Counterbalancing these positive reports are numerous and sometimes serious negative accounts. Multiple reviewers allege neglectful or unsafe practices, including withheld feeding, lack of turning for immobile patients, poor pain management, delayed or missing therapy, bedsores, weight loss, dehydration, infections, and in a few cases patient death. There are reports of residents being left in distress (yelling for help and not being checked on), instances of rude or abusive staff behavior, and claims of night staff locking residents in rooms. These negative reviews describe situations that raise significant safety and quality concerns and are reported across different timeframes and shifts, suggesting inconsistent standards.
Staffing and consistency are recurring themes on both sides of the ledger. Positive reviewers emphasize a caring, family-like staff culture, effective teamwork, and clinicians who go above and beyond. Negative reviewers frequently cite understaffing, long response times, and highly variable performance between shifts or caregivers. This leads to an overall pattern of unpredictable care quality: some residents receive high-quality, attentive care with good therapy outcomes, while others experience neglect or inadequate clinical oversight.

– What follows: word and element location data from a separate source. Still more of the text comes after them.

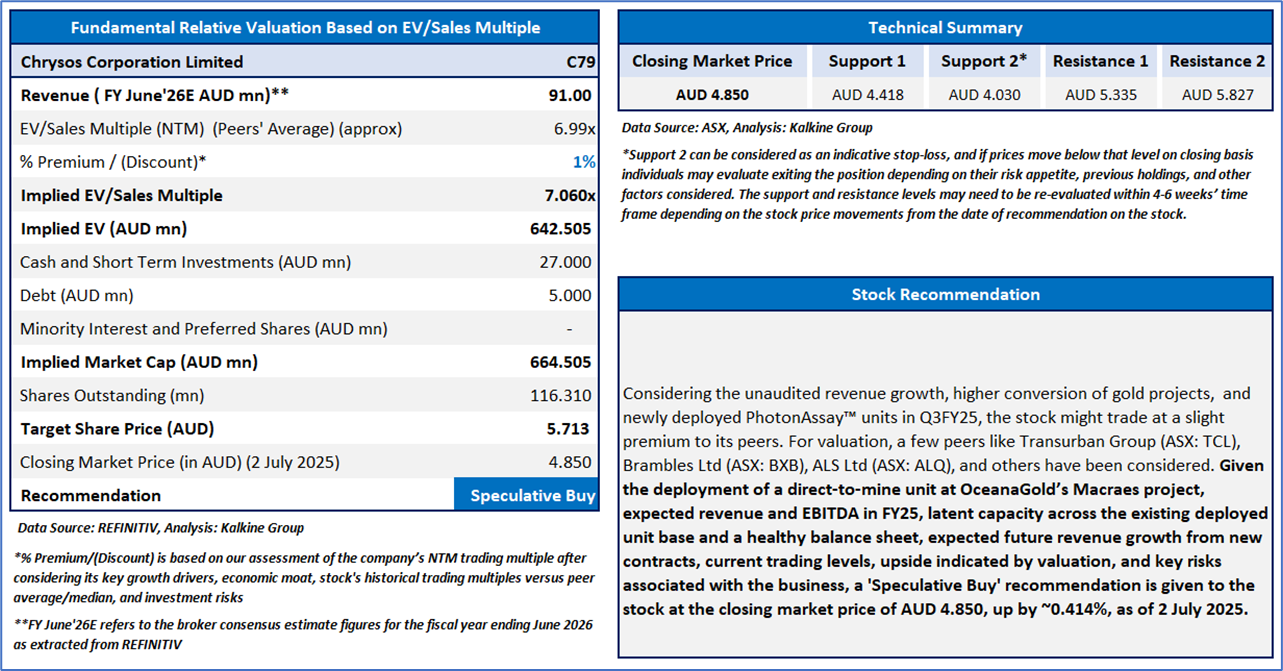Image resolution: width=1283 pixels, height=671 pixels.
Task: Click the revenue value 91.00
Action: 567,95

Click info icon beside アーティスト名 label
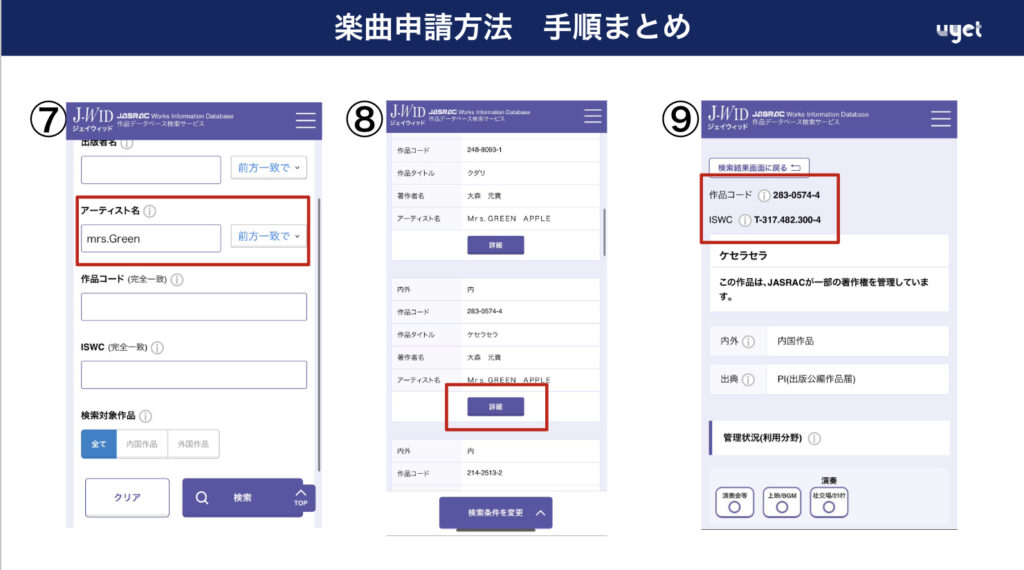pyautogui.click(x=150, y=212)
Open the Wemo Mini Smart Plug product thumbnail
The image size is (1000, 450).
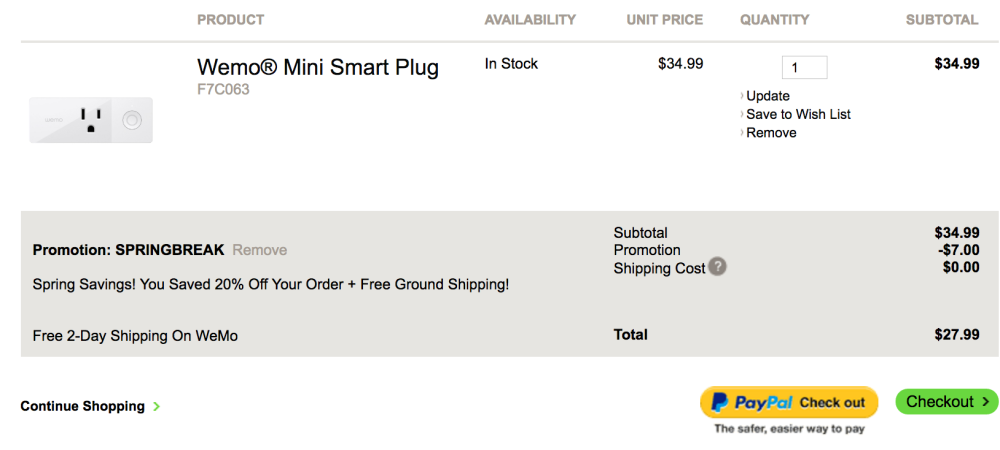91,120
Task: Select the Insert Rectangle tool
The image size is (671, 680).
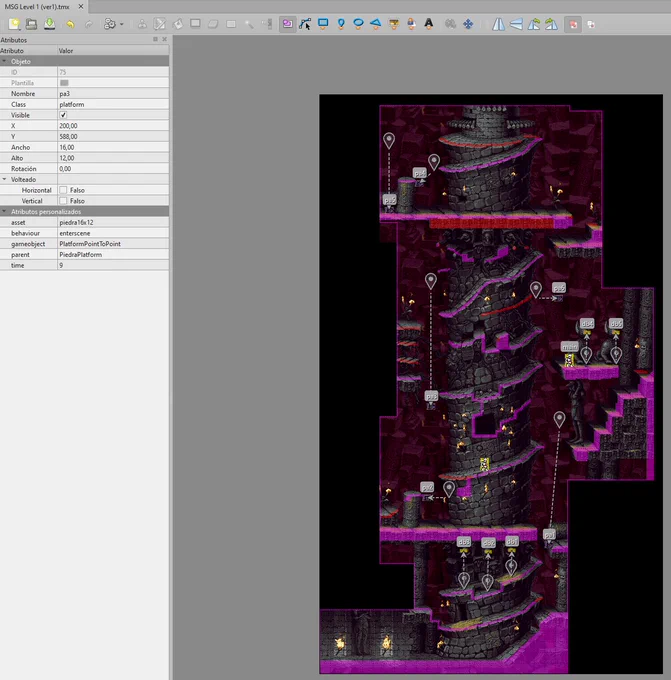Action: point(323,24)
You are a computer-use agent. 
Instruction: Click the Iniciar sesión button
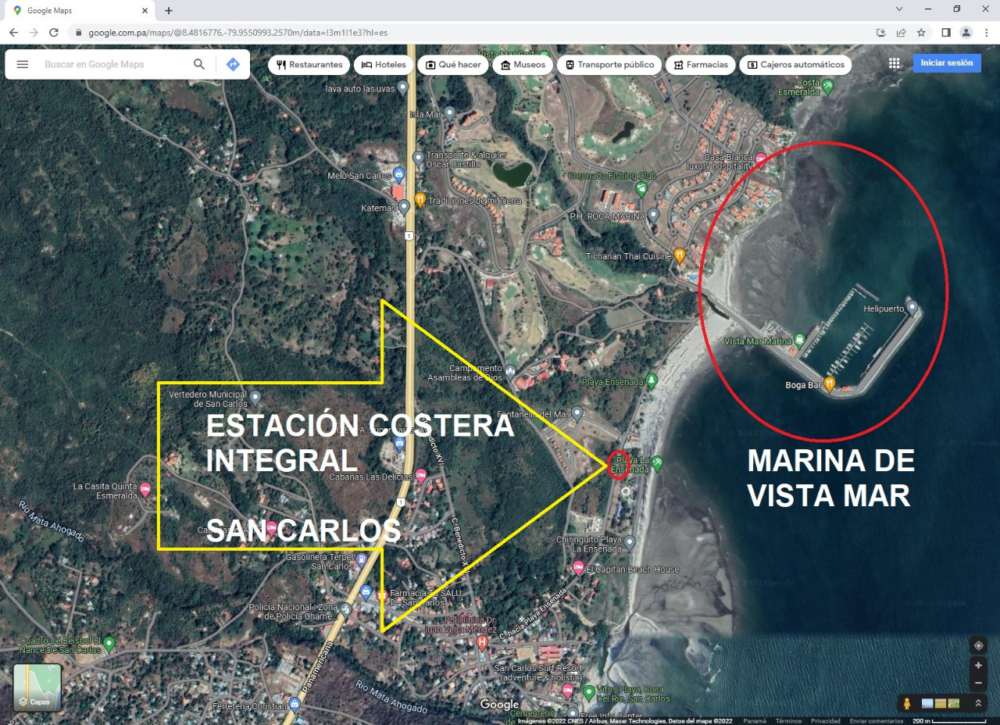click(x=946, y=63)
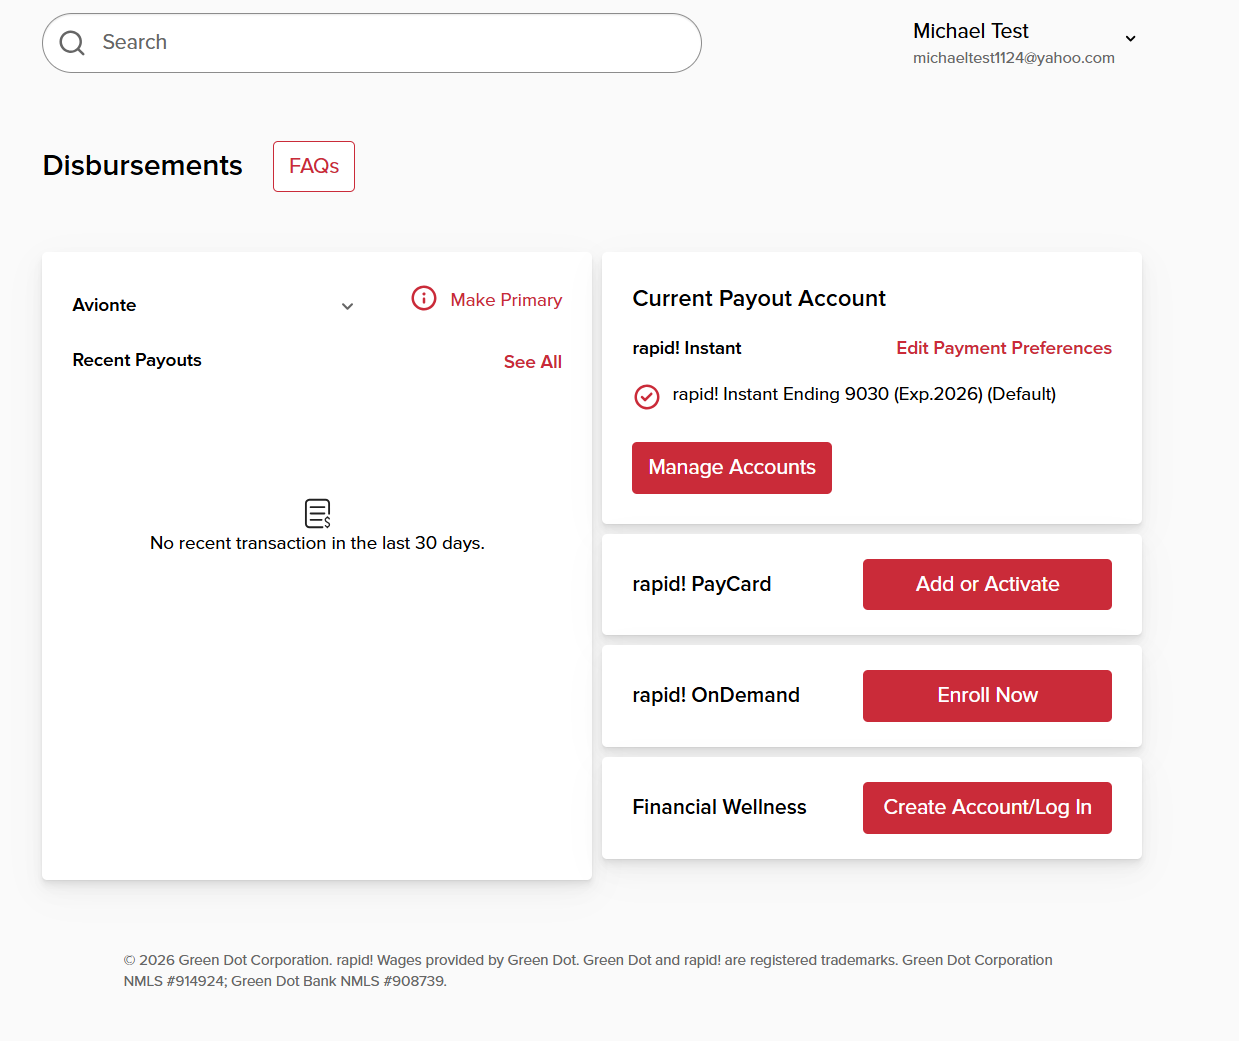Click the magnifying glass search icon
The image size is (1239, 1041).
tap(72, 43)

Facility condition and environment also draw mixed feedback. Many reviewers praise the facility as clean, homely, and well-maintained despite being older. At the same time, several accounts point to building-related issues — dated rooms, small shared rooms for low-income residents, mold behind toilets, bad smells, urine on floors, temperature control problems, and other maintenance lapses. These physical issues, when paired with staffing shortages or inattentive shifts, appear to exacerbate families' negative experiences.
Dining, therapy, and activities receive both compliments and complaints. Some family members note tasty, tailored meals and a strong rehabilitation team that helped recovery, while others report very poor meals (including examples like peanut butter sandwiches), missed feedings for tube-fed patients, or inadequate therapy provision. Activities such as Bingo and live music are mentioned positively, contributing to a social atmosphere in many accounts.
Management and communication are another area of divergence. Several reviewers praise administrators by name for responsiveness, problem resolution (including assistance with Medicare/SSI issues), and open communication with families. Conversely, other reviews describe ignored complaints, slow or insufficient responses to serious incidents, confusion around medications and care plans, and even allegations of financial exploitation. The coexistence of high praise for particular administrators and serious complaints about unresolved safety issues suggests variability in leadership effectiveness or in how consistently policies are enforced.
In summary, Landmark of Plano elicits strongly positive experiences from a notable proportion of families — particularly around the compassion and clinical skill of many nurses, CNAs, and therapists — but also alarmingly serious negative reports from others that involve potential neglect and safety hazards. The dominant pattern is inconsistency: strong, caring teams and good outcomes in some cases, contrasted with understaffing, maintenance problems, and allegations of neglect or abuse in others. Families considering this facility should weigh both sets of experiences, ask specific questions about staffing levels, incident history, therapy schedules, fall and infection rates, supervision of high-acuity residents (feeding tubes, immobility, pain control), and how complaints are handled. If safety concerns or neglect are suspected, reviewers indicate escalation to regulatory bodies or moving the resident may have been pursued by some families.